== Given exercise ==
Copy out word for word every line of the records, beginning with the line that contains "You are a computer-use" and continuing through the line that contains "pyautogui.click(x=98, y=145)", with both of those lines included.
-- Start of Data to process --
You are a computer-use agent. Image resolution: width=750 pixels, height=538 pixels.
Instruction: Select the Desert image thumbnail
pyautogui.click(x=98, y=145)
-- End of Data to process --
-- Start of Data to process --
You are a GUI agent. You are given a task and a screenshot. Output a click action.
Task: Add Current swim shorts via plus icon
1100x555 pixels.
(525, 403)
-- End of Data to process --
== Solution for this problem ==
You are a computer-use agent. Image resolution: width=750 pixels, height=538 pixels.
Instruction: Select the Desert image thumbnail
pyautogui.click(x=98, y=145)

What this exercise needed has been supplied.